Di: Maria Antonietta Crippa e Gabriele Schiatti

Agli inizi degli anni Ottanta del Novecento, nel clima di un recupero non imitativo in senso stilistico dei valori della tradizione è stata immaginata, elaborata e costruita la chiesa parrocchiale di Santa Maria in Assago, secondo una linea di continuità di significati che lega, in modi non scontati, l’operato di Liliana Grassi al nostro, all’idea di architettura, di progetto e di chiesa maturato in noi che scriviamo questo saggio.

La chiesa di Assago, dunque, benché sicuramente un unicum tra le chiese della Diocesi milanese del Novecento, non è da ritenere tuttavia un episodio culturalmente isolato, fa parte di un gruppo di chiese della Diocesi milanese nelle quali si registra, con molta evidenza, un attento ed equilibrato rapporto tra innovazione e tradizione.

Tale dialogo tra innovazione e tradizione viene, in alcuni casi, interpretato in progetti d’architettura modulati, figurativamente e spazialmente, tramite delicate attenuazioni linguistiche delle composizioni rese possibili dalla tecnologia contemporanea; in altri invece, il progetto esalta, a fini espressivi, di natura sia soggettiva che fortemente socializzante, le componenti tecnologiche. Certamente l’immagine complessiva di Santa Maria in Assago si inscrive nel primo gruppo, non nel secondo.

Nelle chiese realizzate dagli anni Ottanta ad oggi, inoltre, non sempre si registra una vigorosa evidenza dell’edificio chiesa, ridotto a semplice aula unitaria in rispondenza, almeno così si ritiene, alle esigenze liturgiche. Si oscilla infatti tra un richiamo all’ordine, tramite la costante tipologica dell’aula rettangolare non troppo allungata, e l’intenzione di fare di ogni edificio un caso unico e inimitabile. Costante è inoltre l’attenzione ai valori luministici, veicolo di percezione emotiva e di evocazione di silenzio e senso del sacro.
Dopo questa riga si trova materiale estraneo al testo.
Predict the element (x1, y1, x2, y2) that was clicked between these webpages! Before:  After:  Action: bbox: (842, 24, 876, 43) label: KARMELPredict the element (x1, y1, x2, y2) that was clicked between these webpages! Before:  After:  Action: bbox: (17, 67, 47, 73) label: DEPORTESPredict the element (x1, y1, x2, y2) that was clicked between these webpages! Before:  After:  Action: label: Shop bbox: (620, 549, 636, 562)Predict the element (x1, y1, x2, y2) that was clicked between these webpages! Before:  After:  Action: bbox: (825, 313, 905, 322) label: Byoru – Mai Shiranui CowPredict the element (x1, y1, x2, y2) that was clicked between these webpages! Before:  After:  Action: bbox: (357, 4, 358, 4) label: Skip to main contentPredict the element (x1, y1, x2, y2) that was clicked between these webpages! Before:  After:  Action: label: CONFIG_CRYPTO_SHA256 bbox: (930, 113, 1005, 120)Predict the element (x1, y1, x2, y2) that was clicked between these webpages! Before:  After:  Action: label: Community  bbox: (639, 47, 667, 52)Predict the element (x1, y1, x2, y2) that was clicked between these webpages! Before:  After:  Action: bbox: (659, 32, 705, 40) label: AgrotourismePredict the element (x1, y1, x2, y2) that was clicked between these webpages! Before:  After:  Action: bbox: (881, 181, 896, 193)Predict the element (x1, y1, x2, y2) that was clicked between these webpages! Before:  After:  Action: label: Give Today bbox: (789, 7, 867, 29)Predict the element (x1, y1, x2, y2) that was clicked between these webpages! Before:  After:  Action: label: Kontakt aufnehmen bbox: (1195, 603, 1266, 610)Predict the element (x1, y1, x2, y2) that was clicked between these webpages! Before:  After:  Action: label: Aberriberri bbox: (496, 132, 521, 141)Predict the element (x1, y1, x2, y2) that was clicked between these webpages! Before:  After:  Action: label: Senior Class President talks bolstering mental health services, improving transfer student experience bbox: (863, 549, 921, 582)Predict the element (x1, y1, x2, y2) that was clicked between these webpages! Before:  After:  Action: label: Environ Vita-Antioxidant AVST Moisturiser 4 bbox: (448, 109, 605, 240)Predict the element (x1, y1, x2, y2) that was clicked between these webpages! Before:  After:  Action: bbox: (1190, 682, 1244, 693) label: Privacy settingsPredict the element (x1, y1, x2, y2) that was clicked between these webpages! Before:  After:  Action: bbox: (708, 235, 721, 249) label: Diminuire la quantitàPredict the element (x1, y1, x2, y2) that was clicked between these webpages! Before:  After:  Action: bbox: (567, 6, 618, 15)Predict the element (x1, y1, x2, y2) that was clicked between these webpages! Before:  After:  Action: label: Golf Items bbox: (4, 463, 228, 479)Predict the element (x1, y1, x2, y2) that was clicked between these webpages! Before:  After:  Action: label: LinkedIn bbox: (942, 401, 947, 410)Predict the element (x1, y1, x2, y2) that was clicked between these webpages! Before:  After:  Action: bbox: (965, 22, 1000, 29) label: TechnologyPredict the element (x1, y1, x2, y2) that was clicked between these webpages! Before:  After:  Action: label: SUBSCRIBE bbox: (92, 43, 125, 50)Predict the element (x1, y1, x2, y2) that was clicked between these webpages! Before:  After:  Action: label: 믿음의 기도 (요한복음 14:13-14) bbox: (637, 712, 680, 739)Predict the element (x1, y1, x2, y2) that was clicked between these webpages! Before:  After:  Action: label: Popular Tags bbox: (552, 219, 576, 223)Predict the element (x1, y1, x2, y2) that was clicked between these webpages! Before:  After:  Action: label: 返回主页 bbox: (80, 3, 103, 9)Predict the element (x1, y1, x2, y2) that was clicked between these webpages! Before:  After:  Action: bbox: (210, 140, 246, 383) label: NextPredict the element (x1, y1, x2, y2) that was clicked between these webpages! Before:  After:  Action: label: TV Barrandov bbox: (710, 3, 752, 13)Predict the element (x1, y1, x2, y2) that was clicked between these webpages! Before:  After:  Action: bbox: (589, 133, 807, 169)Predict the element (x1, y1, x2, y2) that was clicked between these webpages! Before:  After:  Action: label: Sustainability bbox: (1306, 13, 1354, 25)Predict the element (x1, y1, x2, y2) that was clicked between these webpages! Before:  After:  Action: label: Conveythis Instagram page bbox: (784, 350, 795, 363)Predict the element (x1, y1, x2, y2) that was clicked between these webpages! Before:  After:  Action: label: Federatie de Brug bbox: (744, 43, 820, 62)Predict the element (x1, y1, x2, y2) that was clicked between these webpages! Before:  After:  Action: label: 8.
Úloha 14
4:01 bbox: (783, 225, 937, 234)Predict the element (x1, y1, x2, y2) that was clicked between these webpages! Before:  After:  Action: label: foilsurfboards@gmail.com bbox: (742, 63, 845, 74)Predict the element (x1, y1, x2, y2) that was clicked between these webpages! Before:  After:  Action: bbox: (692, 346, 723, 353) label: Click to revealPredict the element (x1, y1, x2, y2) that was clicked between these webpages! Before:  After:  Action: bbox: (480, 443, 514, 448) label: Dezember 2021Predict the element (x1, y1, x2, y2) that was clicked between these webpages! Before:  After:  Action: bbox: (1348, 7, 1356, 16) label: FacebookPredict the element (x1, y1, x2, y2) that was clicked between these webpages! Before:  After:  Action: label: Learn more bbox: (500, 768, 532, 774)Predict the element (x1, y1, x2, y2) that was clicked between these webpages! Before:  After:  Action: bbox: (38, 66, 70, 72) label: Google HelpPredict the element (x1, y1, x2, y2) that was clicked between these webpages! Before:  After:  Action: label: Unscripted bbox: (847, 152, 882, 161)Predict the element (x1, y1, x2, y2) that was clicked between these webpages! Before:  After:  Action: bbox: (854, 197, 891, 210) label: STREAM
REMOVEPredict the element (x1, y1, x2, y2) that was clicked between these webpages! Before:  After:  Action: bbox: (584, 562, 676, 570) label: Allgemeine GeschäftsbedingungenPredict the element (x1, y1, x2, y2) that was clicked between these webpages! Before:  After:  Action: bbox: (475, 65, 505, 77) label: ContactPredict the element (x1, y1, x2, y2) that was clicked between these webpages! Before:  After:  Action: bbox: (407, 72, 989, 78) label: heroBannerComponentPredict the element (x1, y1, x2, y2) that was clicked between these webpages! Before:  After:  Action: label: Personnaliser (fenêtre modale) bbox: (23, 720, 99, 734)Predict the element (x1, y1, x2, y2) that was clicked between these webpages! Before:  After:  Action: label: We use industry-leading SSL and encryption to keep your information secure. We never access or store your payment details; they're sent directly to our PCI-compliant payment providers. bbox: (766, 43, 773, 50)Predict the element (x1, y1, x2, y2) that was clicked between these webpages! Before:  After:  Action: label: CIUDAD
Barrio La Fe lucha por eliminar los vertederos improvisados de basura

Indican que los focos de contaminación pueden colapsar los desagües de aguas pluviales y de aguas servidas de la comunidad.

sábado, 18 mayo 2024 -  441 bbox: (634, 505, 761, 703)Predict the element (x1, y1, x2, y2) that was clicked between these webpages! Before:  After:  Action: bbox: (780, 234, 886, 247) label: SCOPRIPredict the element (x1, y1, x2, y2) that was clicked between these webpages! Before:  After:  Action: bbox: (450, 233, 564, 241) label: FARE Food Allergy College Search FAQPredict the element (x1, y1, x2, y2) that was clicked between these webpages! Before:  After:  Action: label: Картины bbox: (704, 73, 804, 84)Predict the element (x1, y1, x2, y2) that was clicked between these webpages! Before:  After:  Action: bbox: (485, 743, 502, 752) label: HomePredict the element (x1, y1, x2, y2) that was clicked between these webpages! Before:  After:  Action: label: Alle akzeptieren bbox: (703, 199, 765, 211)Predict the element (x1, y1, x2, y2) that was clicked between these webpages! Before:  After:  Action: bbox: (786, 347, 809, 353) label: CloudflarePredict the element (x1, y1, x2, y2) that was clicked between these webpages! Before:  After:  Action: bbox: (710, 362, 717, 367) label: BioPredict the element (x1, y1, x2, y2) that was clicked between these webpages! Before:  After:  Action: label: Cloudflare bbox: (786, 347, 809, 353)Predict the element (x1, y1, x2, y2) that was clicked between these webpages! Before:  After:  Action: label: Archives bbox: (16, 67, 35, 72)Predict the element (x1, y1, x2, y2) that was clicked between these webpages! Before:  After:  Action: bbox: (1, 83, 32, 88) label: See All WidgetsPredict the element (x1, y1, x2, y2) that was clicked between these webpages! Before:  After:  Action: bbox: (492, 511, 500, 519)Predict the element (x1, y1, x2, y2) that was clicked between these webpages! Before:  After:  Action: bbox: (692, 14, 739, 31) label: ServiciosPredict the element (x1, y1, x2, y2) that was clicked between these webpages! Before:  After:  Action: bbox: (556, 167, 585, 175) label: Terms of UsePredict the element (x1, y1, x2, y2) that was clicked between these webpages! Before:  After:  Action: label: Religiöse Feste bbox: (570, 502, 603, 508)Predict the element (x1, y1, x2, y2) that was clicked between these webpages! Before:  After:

La chiesa nuova di Assago è certamente un edificio che si impone, staccandosi dalla configurazione degli edifici circostanti, benché la sua evidenza sia molto sminuita dal contesto poco strutturato; non risponde, inoltre, alla logica della serialità tipologica, ma neppure esprime lirismi a carattere soggettivo; la sua struttura portante è piuttosto geometrico-simbolica, evocativa ma senza imitazioni   formali di figurazioni storiche ben riconoscibili. Nella zona di Assago, a sud di Milano, dì recente, rapida e continua espansione, in un contesto ambientale senza precise e qualificate caratteristiche urbanistiche, la Diocesi di Milano aveva deciso, negli anni ‘80, di realizzare un nuovo centro parrocchiale; aveva affidato il progetto a Liliana Grassi, allora docente di Tecnica del Restauro al Politecnico di Milano, storico dell’architettura, teorico del restauro e architetto di levatura eccezionale nella cultura italiana. Fu questo il suo ultimo lavoro per l’improvvisa scomparsa nell’estate del 1984, un lavoro rimasto allo stadio di prima ipotesi, ricco delle sue ricerche culturali e delle sue predilezioni simboliche, pensato in aperta polemica con le mode dilaganti fino a quel momento e con la ripetizione passiva di stilemi, fossero essi appartenenti al moderno Novecento o antichi. Prima che noi, autori di queste riflessioni, assumessimo l’incarico del progetto, presso la parrocchia esisteva già un modellino in scala 1:50 della prima idea della chiesa, voluto dalla stessa Grassi e realizzato da artigiani locali. Il progetto era ancora molto indefinito, il modellino era da molti punti di vista prematuro, voluto per capire bene le caratteristiche spaziali della nuova architettura più che per definirla in vista della sua costruzione.